Nor is the focus limited solely to ‘conventional’ interactions between doctors and patients: the volume features stimulating contributions about such matters as consent to research and the use of health data, the complexity of navigating consent in the context of gender-affirming treatments, and – a chapter which rang very true in terms of its scenarios – a chapter about consent in the emergency medicine setting. The Mental Capacity Act 2005 is also the subject of sustained interrogation in the context of the treatment of patients with anorexia: I would wholeheartedly agree with the authors of the chapter that rumours of the Act being empowering have been greatly exaggerated (but regret that the length of time it takes for a volume of this size to be produced meant that they were unable to address the Patricia case, which is, perhaps, the ultimate ‘hard case.’)
It is never entirely fair to regret what is not in a book, as opposed to celebrating what is in it, but given the zeitgeist, the absence of a chapter discussing consent in the context of assisted death was in some ways striking. Or does this reflect the fact that for all the messaging that assisted death is a part of healthcare, the provision of such assistance is not ‘medical treatment,’ such that the conventional tools for interrogating discussions between medical practitioners and their patients break down at that point?
Overall, this is an extremely high-quality book, valuable to audiences of many disciplines, and providing fertile ground both for further research and further development of the law and medical practice.

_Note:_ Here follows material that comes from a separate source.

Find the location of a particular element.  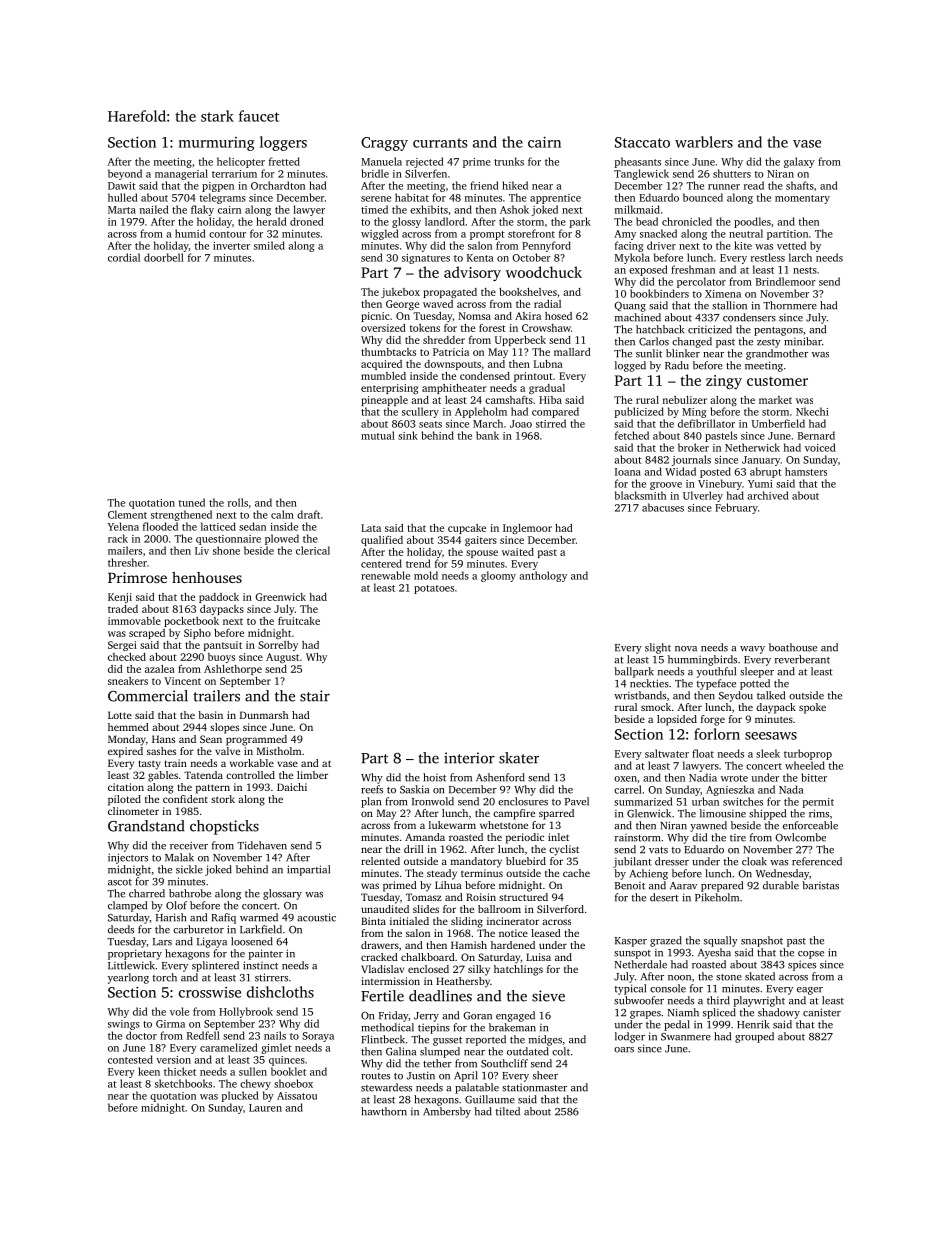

Murray Earle, Scottish Medical Law Essentials (2nd edition) (Edinburgh University Press, 2025, 239 pp, paperback / ebook: £19.99)
Perhaps ironically, given that both Montgomery and McCulloch originated from Scotland, the Research Handbook reviewed immediately above did not include a contributor from that jurisdiction. As I repeatedly have cause to seek to flag on working parties drawing up guidance, the Scottish framework around medical law is in many ways very different to the Anglo-Welsh (the Association of Anaesthetists guidance noted above will include an updated version of the comparative table seeking to set out the differences, as well as the position in Northern Ireland and Ireland). I was therefore very pleasantly surprised to be sent a copy of Murray Earle’s Scottish Medical Law Essentials (2nd edition) by the author, a lecturer in Medical Law at the University of Edinburgh. It does exactly what it promises, setting out concisely the key features of Scottish medical law across the whole spectrum. As that law has developed in (sometimes considerable) tension with the law south of the border, the book frequently has cause to compare and contrast the approaches. For present purposes, one aspect to draw particular attention to is the approach to those who do not have capacity to make decisions about their medical treatment. It is fundamentally different to the position in England & Wales: for instance, and although it appears that even the judiciary in Scotland sometimes forget, the concept of ‘best interests’ has no place in the Adults with Incapacity (Scotland) Act 2000. And, as Earle hints, and as I have discussed further in this shedinar with Dr Jonathan Brown, it is far from obvious that that the Anglo-Welsh caselaw relating to the treatment of children can simply be transposed north of the border.
The book, therefore, is one that is not just of value for students studying medical law in Scotland, as it pitches itself on its back. It is equally of value for anyone in England & Wales (whether that be medical professional, lawyer or policy-maker) understanding why and how Scottish law is distinctive.
Full disclosure: I was provided with an advance copy of the Research Handbook at proof stage to write an endorsement, and a further copy by one of the editors on publication. I was also provided with a copy of Scottish Medical Law Essentials by the author. I am always happy to consider reviewing books relating to mental capacity law (broadly conceived).